Collection entries:
───
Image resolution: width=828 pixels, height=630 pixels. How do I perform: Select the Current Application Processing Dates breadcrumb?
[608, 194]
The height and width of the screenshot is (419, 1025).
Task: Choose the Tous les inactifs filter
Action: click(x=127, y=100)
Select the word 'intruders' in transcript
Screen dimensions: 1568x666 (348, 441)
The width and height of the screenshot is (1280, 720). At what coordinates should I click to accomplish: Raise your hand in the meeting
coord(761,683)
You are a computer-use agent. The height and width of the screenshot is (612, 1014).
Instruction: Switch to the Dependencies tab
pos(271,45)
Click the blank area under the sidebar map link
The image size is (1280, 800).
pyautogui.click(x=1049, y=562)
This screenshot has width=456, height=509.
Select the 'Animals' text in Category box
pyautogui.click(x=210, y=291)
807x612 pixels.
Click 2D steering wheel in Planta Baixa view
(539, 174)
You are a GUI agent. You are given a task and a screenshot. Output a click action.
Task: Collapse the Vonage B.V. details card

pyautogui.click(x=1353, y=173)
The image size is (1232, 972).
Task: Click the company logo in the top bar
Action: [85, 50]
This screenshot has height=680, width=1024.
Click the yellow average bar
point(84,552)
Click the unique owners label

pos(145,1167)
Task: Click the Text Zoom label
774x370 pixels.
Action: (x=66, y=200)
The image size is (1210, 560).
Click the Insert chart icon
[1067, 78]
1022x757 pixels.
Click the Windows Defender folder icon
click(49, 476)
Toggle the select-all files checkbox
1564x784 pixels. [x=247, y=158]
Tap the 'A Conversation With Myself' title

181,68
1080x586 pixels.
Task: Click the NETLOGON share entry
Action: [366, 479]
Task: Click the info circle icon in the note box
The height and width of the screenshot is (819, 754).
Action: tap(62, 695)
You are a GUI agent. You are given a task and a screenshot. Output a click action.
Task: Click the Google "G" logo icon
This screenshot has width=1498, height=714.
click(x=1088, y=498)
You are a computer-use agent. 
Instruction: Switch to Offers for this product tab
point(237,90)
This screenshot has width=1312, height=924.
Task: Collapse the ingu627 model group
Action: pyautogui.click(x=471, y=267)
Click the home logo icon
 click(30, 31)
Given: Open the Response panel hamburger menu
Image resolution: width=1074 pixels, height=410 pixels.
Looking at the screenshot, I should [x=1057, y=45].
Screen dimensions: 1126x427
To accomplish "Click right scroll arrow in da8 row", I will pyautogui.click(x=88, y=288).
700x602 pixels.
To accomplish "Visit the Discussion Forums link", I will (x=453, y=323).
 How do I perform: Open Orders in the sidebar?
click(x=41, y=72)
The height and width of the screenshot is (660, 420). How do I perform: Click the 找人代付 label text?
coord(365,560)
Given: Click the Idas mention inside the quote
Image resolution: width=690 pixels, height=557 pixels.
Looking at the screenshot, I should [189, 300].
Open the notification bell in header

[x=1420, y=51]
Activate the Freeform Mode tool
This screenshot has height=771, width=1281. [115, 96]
───
Assignment:
Find and copy each line above that includes the string "agent".

Result:
You are a computer-use agent. The height and width of the screenshot is (612, 1014).
You are a GUI agent. You are given a task and a screenshot. Output a click action.
You are a GUI agent. You are given a task and a screenshot. Output a click action.
You are a computer-use agent. 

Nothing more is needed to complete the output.